Carrubba’s push for this specific structure for the QSS major followed an increase in the number of students enrolling in QTM 100: Introduction to Statistical Inference over the past three years. Carrubba collaborated with several social science departments to create this QTM introductory course so that those departments could scrap their individual required versions of the course. The result: three sections of QTM 100 per semester with up to 130 students per class, Carrubba said, clearly indicating a demand for quantitative sciences knowledge.
The QSS courses, however, go much deeper than QTM 100 and teach concepts such as regression analysis, probability and statistics, the scientific method and programming.
“I think there will be growing interest [in the major],”said Karen Hegtvedt, chair of the Sociology department, who worked with Carrubba to develop QTM 100. “If you think about what marketing is, it’s applied psychology and analysis of what people like and don’t like.”
She added that “having these skills will really give [students] an advantage in any industry, absent of a graduate degree.”

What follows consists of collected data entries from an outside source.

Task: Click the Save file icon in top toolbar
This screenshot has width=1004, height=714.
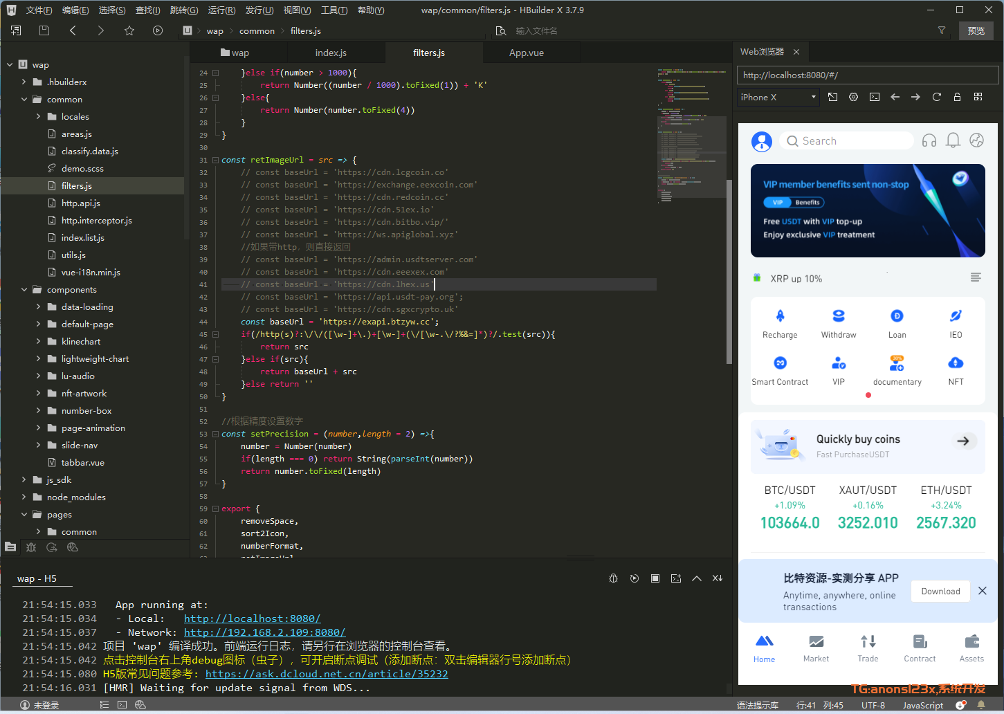Action: click(x=44, y=30)
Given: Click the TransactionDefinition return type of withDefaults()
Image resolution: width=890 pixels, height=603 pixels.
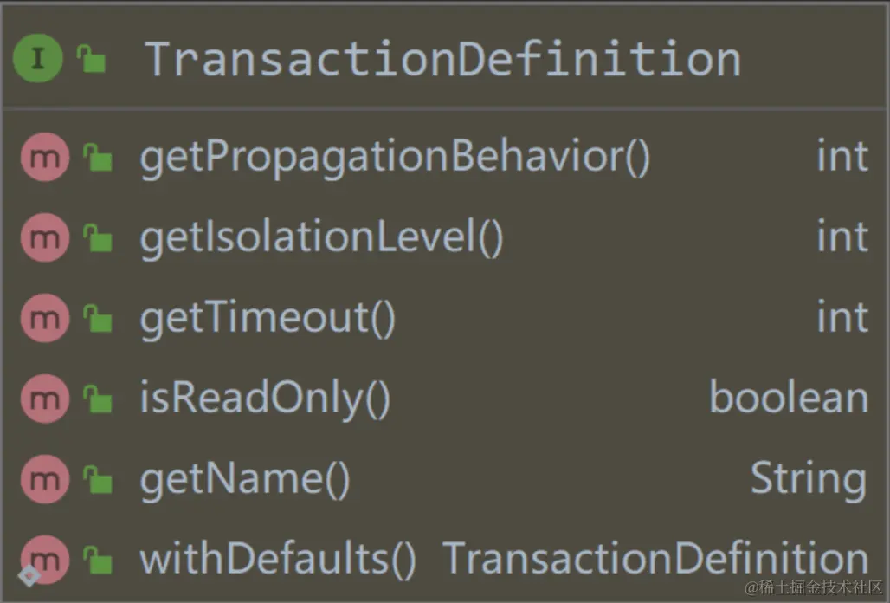Looking at the screenshot, I should tap(655, 559).
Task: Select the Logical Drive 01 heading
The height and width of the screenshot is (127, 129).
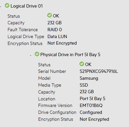Action: (27, 6)
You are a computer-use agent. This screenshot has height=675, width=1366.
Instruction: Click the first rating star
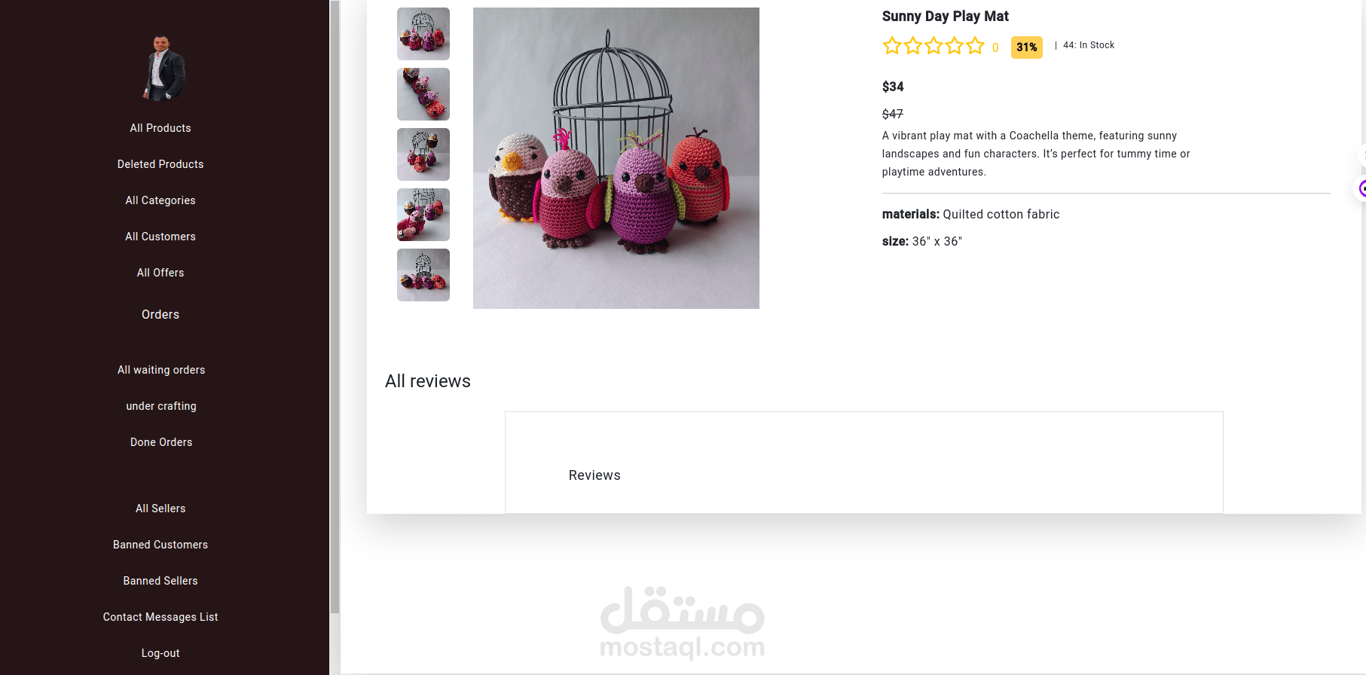point(892,46)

Harold Gouzoules, the Psychology department chair also helped develop QTM 100 with Carrubba and said there has long been a need for advanced statistics courses within the social sciences realm.
“I can hardly think of a [subject] area that will be more marketable,” Gouzoules said. He added, however, that students considering graduate school should boost their chances by pursuing a major in their concentration subject in addition to QSS.
“Specializing in a course means less courses in the specialization area,” Gouzoules said, referencing the five-elective requirement for the QSS concentration subject. “The strongest students would be those who double-major [in their concentration].”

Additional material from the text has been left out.